[LISTED ENTRIES Boundary: Start]
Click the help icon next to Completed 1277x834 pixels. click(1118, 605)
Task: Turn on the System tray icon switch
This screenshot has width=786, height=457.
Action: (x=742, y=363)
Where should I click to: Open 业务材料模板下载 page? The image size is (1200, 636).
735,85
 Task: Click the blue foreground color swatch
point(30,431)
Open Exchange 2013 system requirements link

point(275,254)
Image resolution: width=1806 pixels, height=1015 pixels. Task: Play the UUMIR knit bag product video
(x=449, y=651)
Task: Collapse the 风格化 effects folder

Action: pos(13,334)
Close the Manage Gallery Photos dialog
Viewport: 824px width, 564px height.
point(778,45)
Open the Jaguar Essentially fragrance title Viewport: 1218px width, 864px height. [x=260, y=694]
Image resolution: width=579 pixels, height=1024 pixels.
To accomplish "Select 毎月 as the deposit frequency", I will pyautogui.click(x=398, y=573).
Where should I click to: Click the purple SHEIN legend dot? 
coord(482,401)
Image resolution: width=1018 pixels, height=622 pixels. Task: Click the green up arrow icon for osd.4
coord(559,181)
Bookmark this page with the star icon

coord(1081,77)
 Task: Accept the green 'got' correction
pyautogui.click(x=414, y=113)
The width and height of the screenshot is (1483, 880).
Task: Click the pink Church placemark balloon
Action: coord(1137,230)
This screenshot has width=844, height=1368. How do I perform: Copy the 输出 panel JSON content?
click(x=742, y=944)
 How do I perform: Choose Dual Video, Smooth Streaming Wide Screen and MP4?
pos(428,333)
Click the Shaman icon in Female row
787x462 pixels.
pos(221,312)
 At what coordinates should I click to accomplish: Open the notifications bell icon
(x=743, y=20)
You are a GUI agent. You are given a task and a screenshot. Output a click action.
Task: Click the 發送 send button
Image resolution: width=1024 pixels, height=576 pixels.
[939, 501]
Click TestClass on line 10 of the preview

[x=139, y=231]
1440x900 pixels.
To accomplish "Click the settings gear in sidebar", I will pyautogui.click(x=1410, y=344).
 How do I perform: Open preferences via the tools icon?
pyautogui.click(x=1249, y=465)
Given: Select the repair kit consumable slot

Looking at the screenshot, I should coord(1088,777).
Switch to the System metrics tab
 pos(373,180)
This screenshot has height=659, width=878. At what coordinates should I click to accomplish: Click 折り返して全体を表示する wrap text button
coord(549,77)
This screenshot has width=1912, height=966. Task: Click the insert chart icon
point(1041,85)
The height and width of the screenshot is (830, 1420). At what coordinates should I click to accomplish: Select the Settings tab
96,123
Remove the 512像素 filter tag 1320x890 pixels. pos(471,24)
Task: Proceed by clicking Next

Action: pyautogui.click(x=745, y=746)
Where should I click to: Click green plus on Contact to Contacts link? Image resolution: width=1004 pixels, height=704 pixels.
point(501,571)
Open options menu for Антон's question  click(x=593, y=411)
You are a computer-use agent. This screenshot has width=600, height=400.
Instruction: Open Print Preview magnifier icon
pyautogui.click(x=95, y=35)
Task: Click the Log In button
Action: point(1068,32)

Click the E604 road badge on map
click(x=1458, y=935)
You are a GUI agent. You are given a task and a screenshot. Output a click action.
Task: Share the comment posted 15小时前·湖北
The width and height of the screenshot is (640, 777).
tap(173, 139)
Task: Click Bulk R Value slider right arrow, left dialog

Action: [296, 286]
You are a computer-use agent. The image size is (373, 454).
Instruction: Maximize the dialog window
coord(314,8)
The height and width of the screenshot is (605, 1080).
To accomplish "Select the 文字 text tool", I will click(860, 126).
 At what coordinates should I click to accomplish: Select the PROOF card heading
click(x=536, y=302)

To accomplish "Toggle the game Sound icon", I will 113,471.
[LISTED ENTRIES Boundary: End]
Find the word "agent" in the entries. Copy each line that holds it.

▸ **SOLUTION FOR THIS PROBLEM**:
You are a GUI agent. You are given a task and a screenshot. Output a click action.
You are a computer-use agent. This screenshot has width=600, height=400.
You are a GUI agent. You are given a task and a screenshot. Output a click action.
You are a computer-use agent. The image size is (373, 454).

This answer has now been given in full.